**ABOUT THIS TASK**
The answer must consist solely of the lines from the opening line of the entries through the line with "Given: Click the", transcribed exactly and without any pictures.

══ SOURCE MATERIAL

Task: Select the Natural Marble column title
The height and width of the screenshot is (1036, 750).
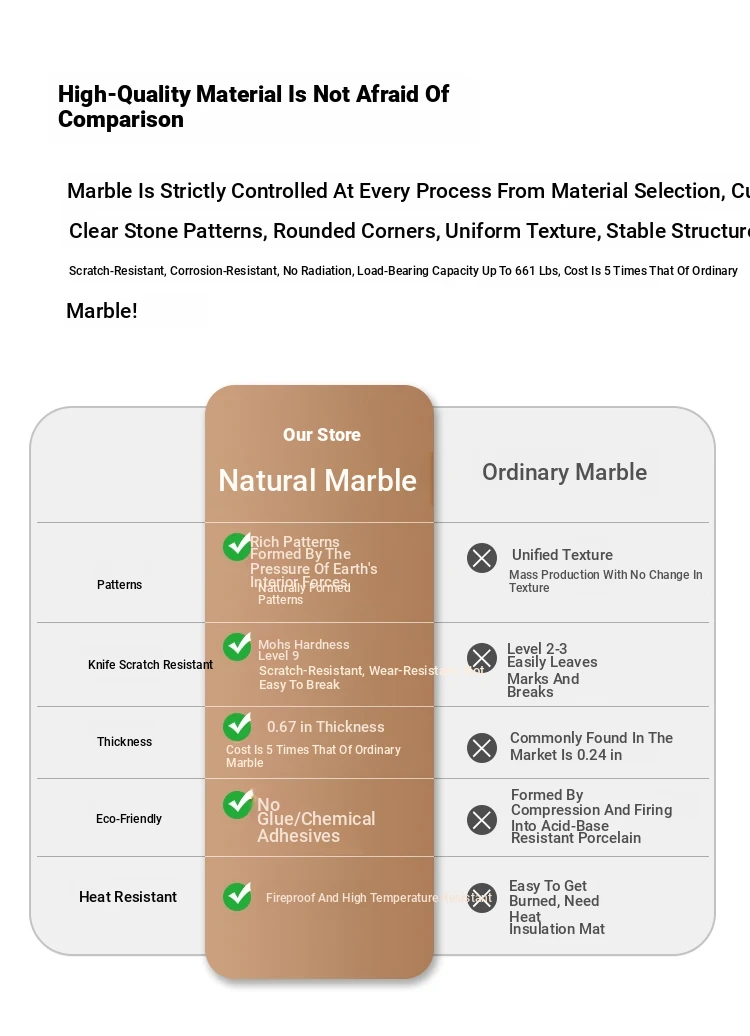Action: [317, 481]
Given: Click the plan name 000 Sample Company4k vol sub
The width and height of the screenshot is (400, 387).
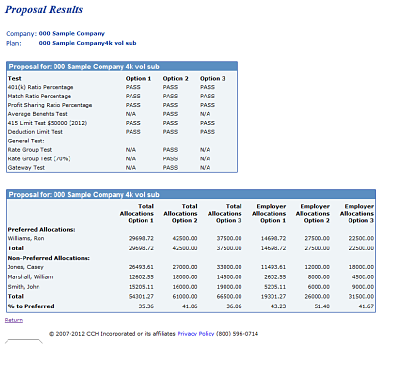Looking at the screenshot, I should pyautogui.click(x=87, y=43).
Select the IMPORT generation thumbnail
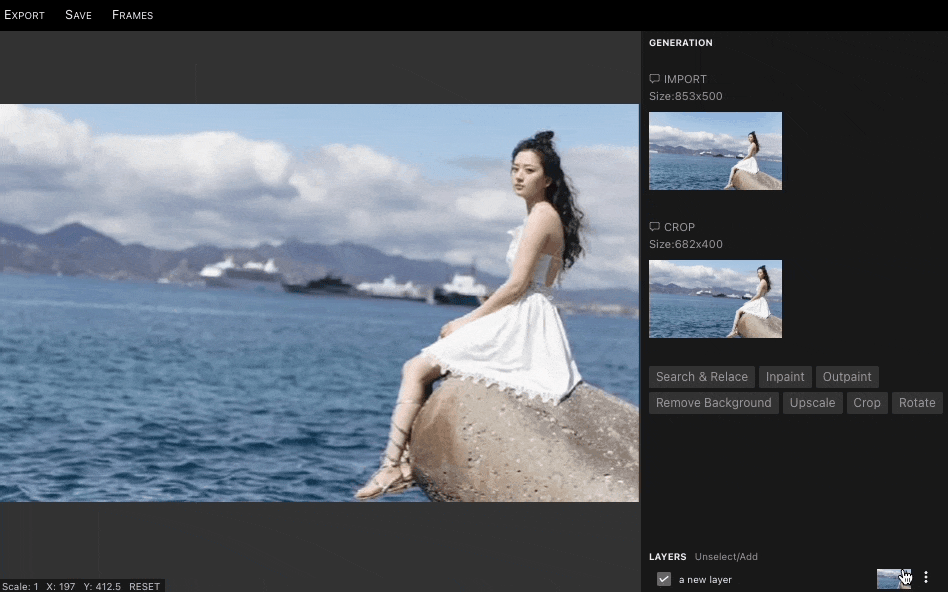 tap(715, 151)
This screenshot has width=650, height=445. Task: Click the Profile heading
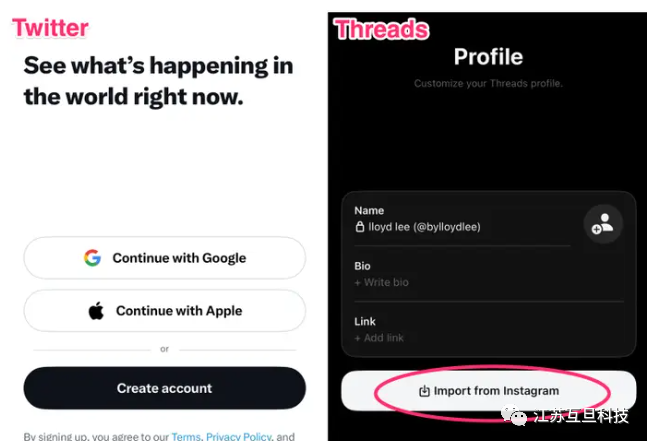[488, 57]
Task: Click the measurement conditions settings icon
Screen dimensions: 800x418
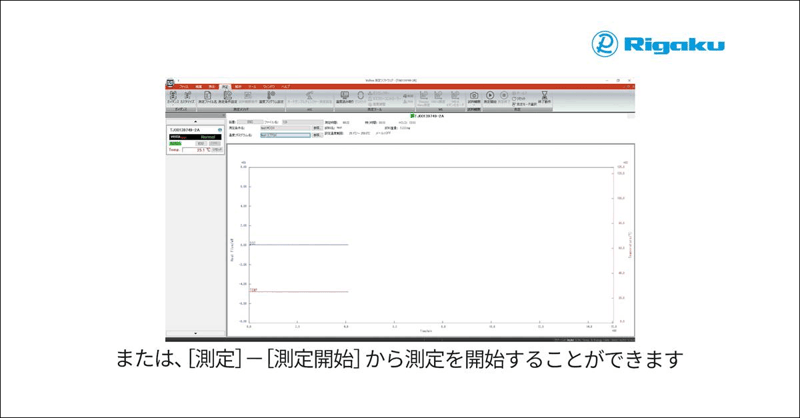Action: [227, 96]
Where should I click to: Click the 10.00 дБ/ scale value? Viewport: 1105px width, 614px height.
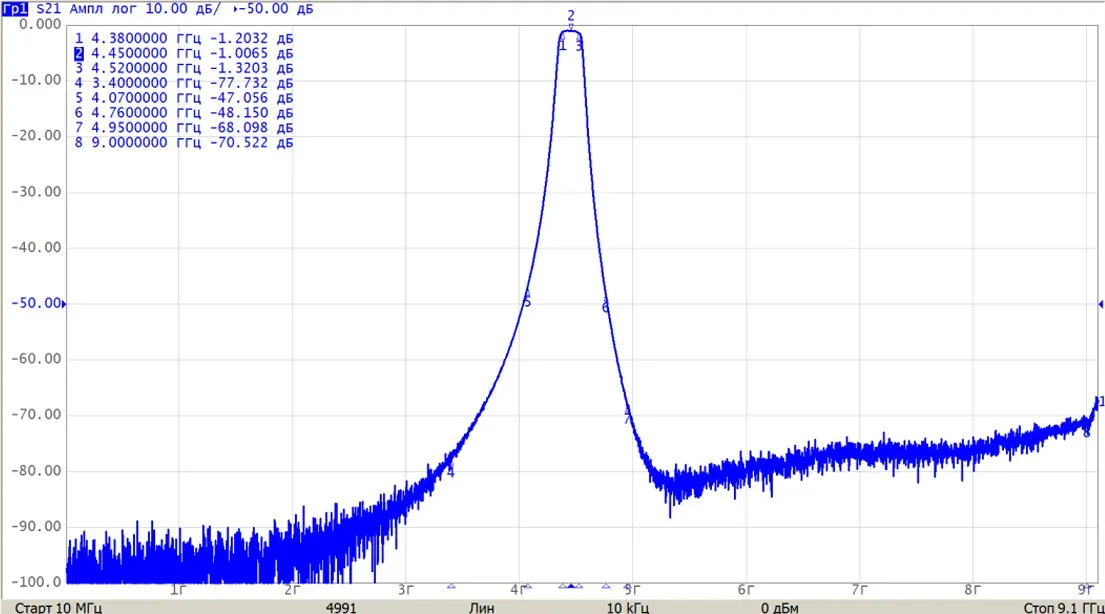click(x=183, y=9)
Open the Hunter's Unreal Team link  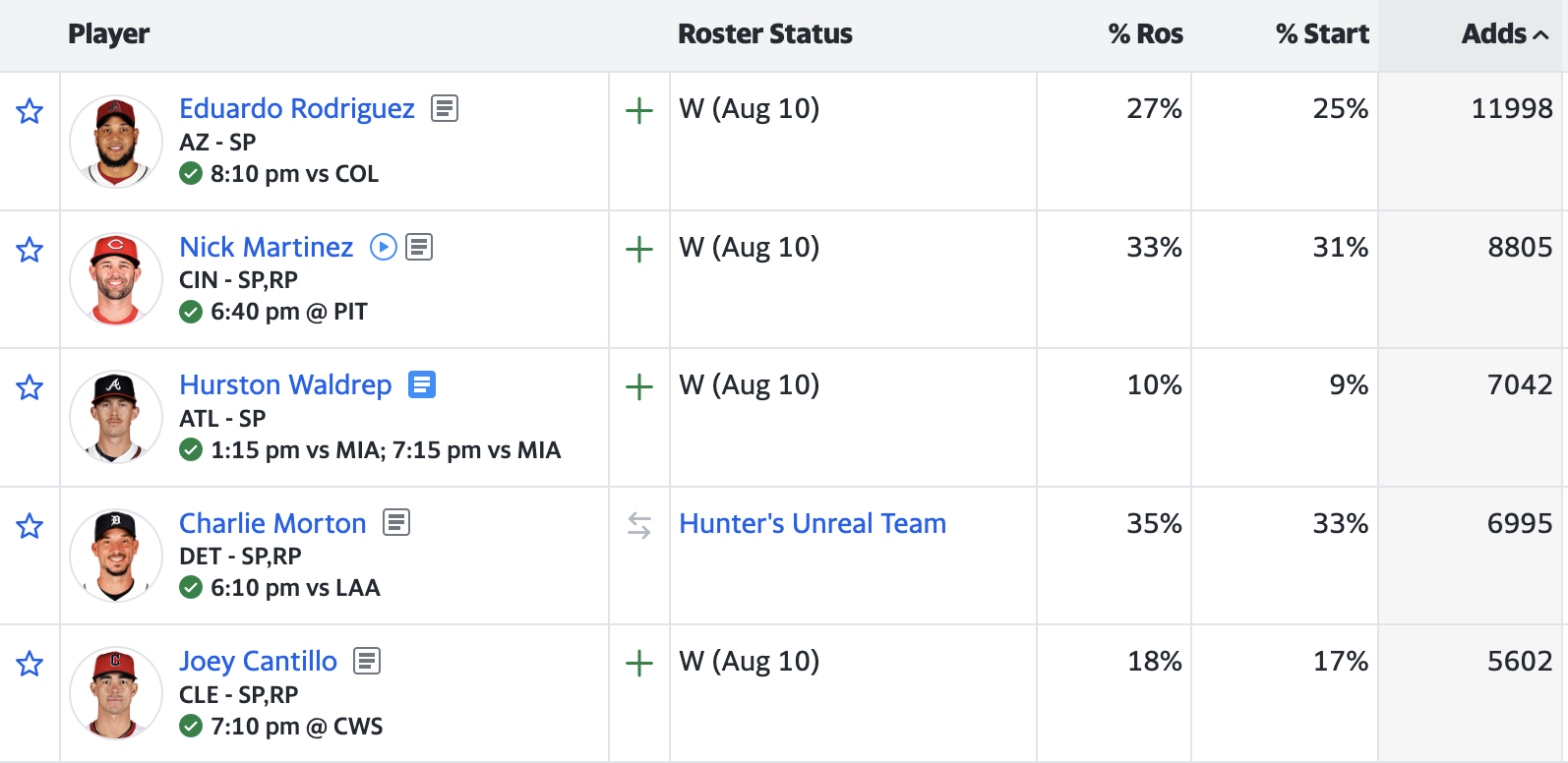[813, 523]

════

**EXPECTED ANSWER**
Task: Select the Natural Marble column title
The height and width of the screenshot is (1036, 750).
Action: [317, 481]
Given: Click the plan name 000 Sample Company4k vol sub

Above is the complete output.